_Task objective_:
Output nothing except the lines from the one containing "Task: Click the 搜索 button" through the final line of the data, both included, typed exactly, minus the pictures.

☆ ☆ ☆ ☆

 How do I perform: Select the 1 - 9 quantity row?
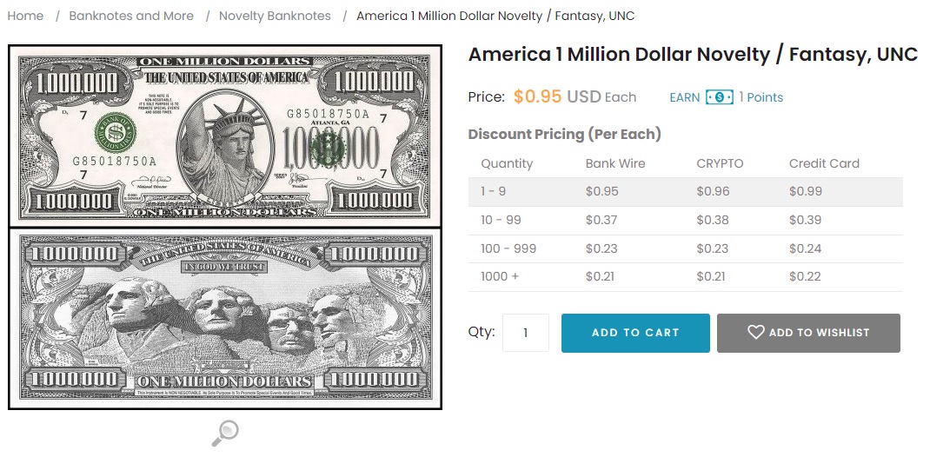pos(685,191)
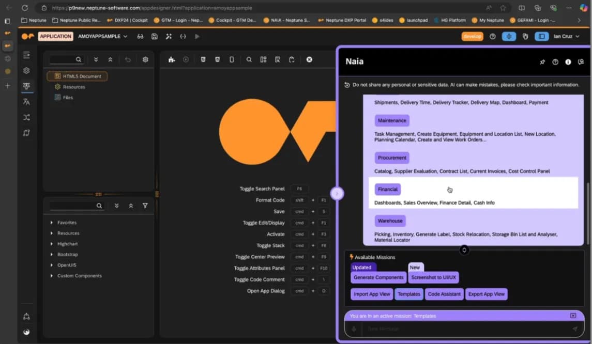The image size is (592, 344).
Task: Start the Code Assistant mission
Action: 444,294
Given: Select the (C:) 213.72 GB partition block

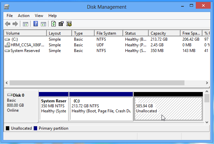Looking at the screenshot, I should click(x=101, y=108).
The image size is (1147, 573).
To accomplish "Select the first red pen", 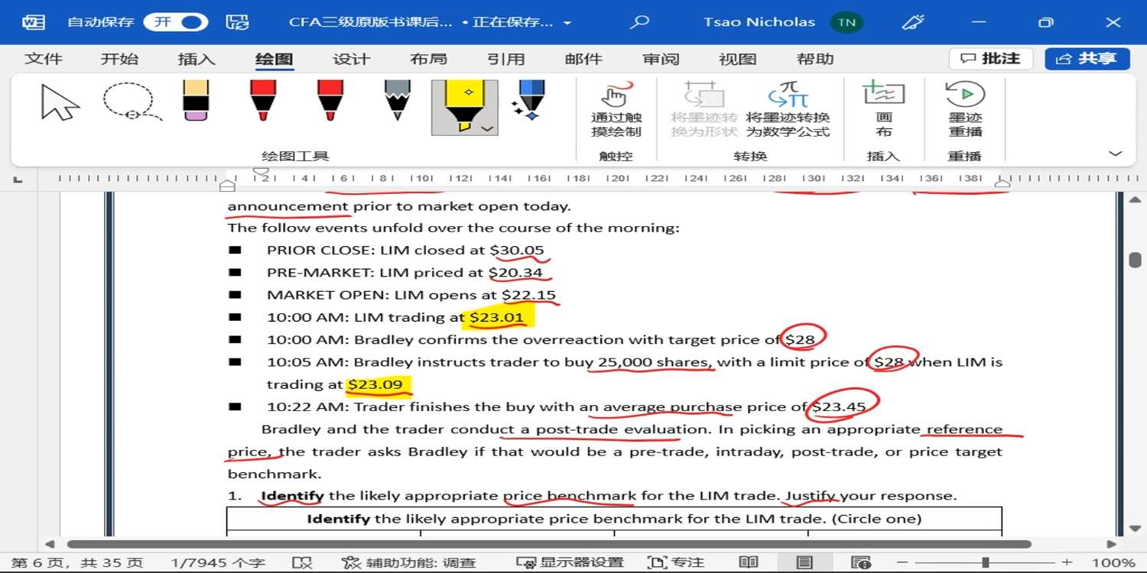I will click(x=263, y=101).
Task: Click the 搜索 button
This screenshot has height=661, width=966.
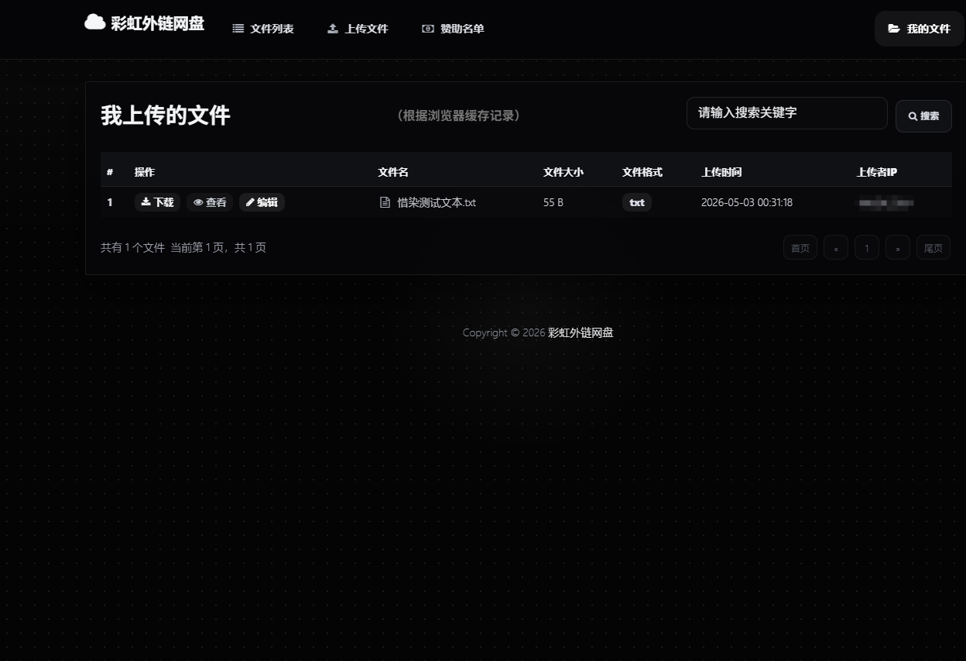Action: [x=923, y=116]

☆ ☆ ☆ ☆

_Answer to this problem_:
Task: Click the 搜索 button
This screenshot has height=661, width=966.
Action: [x=923, y=116]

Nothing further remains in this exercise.